May 2, 2011 -- Security experts fear that al Qaeda or a U.S. born "lone wolf" may try to strike back at the U.S. for the death of Osama bin Laden, and in the hours following the announcement authorities at all levels of government were on alert for attacks from bin Laden's loyal and fanatical followers.
"Though bin Laden is dead, al Qaeda is not," said CIA Director Leon Panetta. "The terrorists almost certainly will attempt to avenge him, and we must—and will—remain vigilant and resolute. But we have struck a heavy blow against the enemy."
Sen. Joe Lieberman, I-Conn., chairman of the Senate's Homeland Security Committee, feared the attack could come from a source other than al Qaeda.
"My own great concern in the days ahead is that a so-called 'lone wolf,' a single individual who has been radicalized, will now mobilize himself or herself to take action here at home against the American people," said Lieberman, I-Conn.
Sen. Susan Collins of Maine, the top Republican on the panel, had similar fears.
"One of the concerns that I most have is that a homegrown terrorist will choose this moment to strike in an attempt to retaliate for Osama bin Laden's death," Collins said.
Collins also said she was pleased that the Department of Homeland Security and FBI had released a bulletin Sunday warning police across the U.S. of a possible increase in attacks.
The advisory said that bin Laden's death "could result in retaliatory attacks in the Homeland and against U.S. and Western interests overseas."
"Although soft targets will -- as they have in the past -- remain attractive to homegrown extremist, official targets such as government installations, military personnel and facilities and senior government officials may gain greater prominence," the advisory said.
Former chief of staff to President George W. Bush, Andrew Card, told ABC News that reprisal attacks could already be planned.
"We have to be particularly vigilant about danger that is still out there. This act could cause people to do things people may have planned to do if this day came," Card said.
The Department of Homeland Security said the agency is on full alert.
"Our security posture, which always includes a number of measures both seen and unseen, will continue to protect the American people from an evolving threat picture both in the next days and beyond," said one Department of Homeland Security official.

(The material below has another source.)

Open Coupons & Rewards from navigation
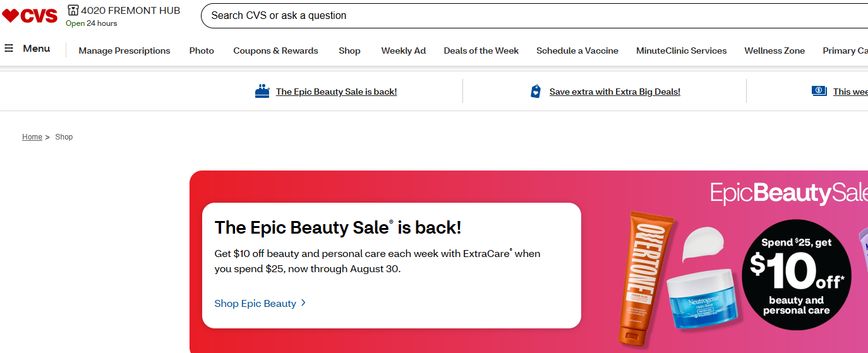The width and height of the screenshot is (868, 353). [x=275, y=51]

New York, Los Angeles Police on Alert
Minutes after news of bin Laden's death becoming public, New York City officials placed police on high alert.

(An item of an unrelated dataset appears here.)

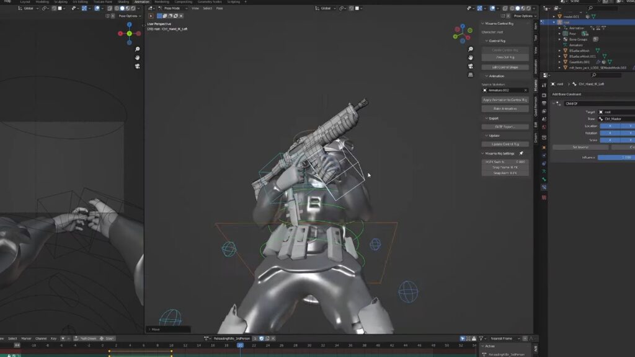Disable the X Location toggle in Child Of constraint
The height and width of the screenshot is (357, 635).
(x=610, y=126)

"While there is no information indicating a specific threat to New York City, members of the service are reminded to remain alert in the aftermath of the announcement that Osama Bin Laden has been killed," New York Police Commissioner Raymond W. Kelly told the 35,000 officers under his command.
Police in New York and Los Angeles said they would step up patrols near mosques and are warning of lone-wolf style attacks, by single individuals spurred to launch an attack.
In Philadelphia, Police Commissioner Charles Ramsey instructed officers to pay special attention to all mosques and synagogues with hourly checks.
Washington, D.C. police are increasing security along the Metro, the city's subway system, at hotels and at federal buildings.
The State Department told embassy officials and U.S. citizens around the world to be vigilant, particularly in those countries with a large U.S. military presence.
"We have to be on our toes and I have no doubt in my mind the intelligence community and law enforcement community and the FBI are working very hard to ensure this doesn't trigger attacks on Americans or American interests," Card said.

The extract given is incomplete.